Records for the exercise =>

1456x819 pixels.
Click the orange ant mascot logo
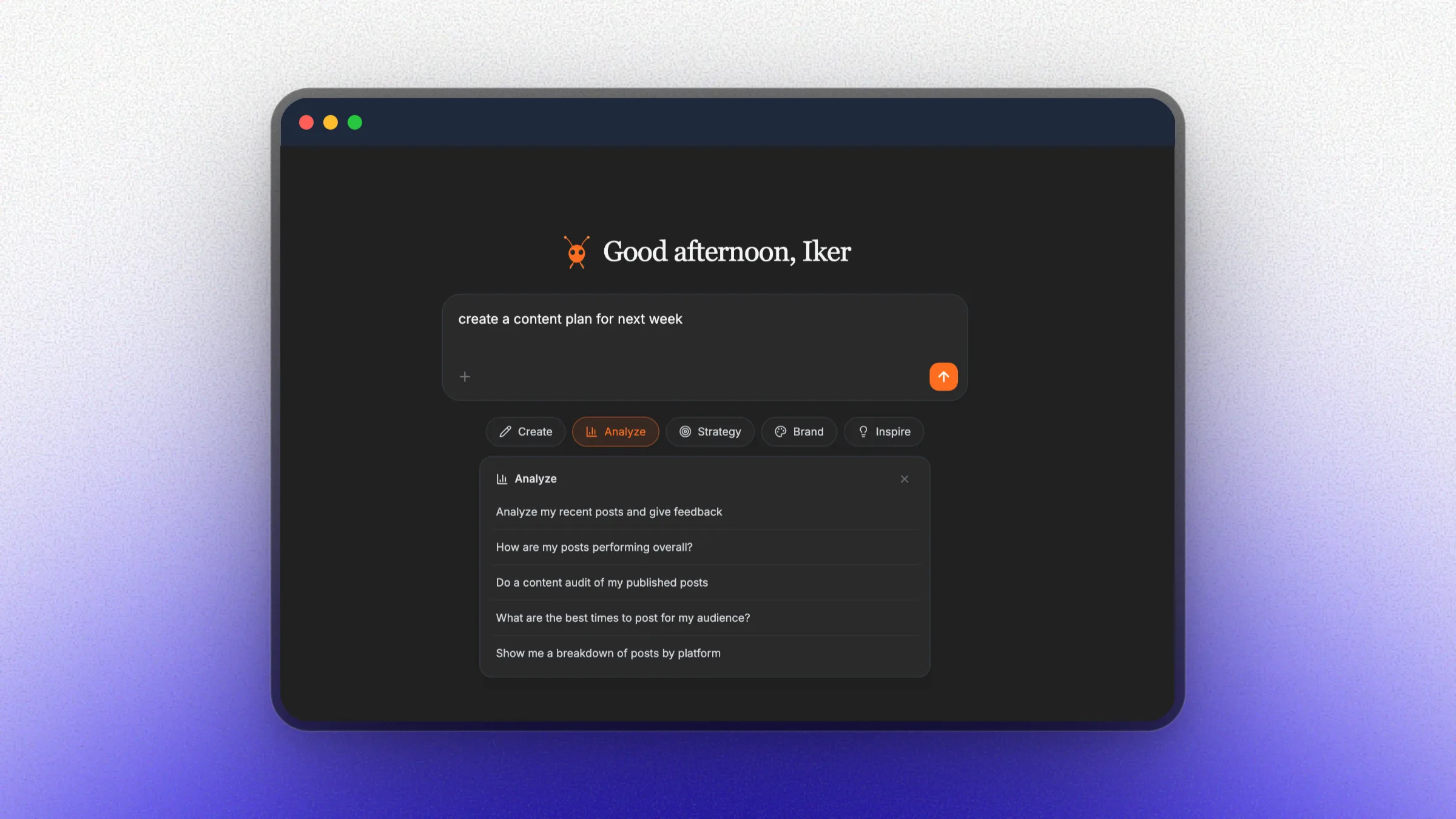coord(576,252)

...

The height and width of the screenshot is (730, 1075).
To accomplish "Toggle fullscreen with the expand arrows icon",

Work to complete => Turn the part of the material above that opens with the line containing "1456x819 pixels." and closes with the line containing "coord(576,252)" into a numbered list, both of those lines included. Leave out blank lines and any pictures.

Answer to this problem =>
1. 1456x819 pixels.
2. Click the orange ant mascot logo
3. coord(576,252)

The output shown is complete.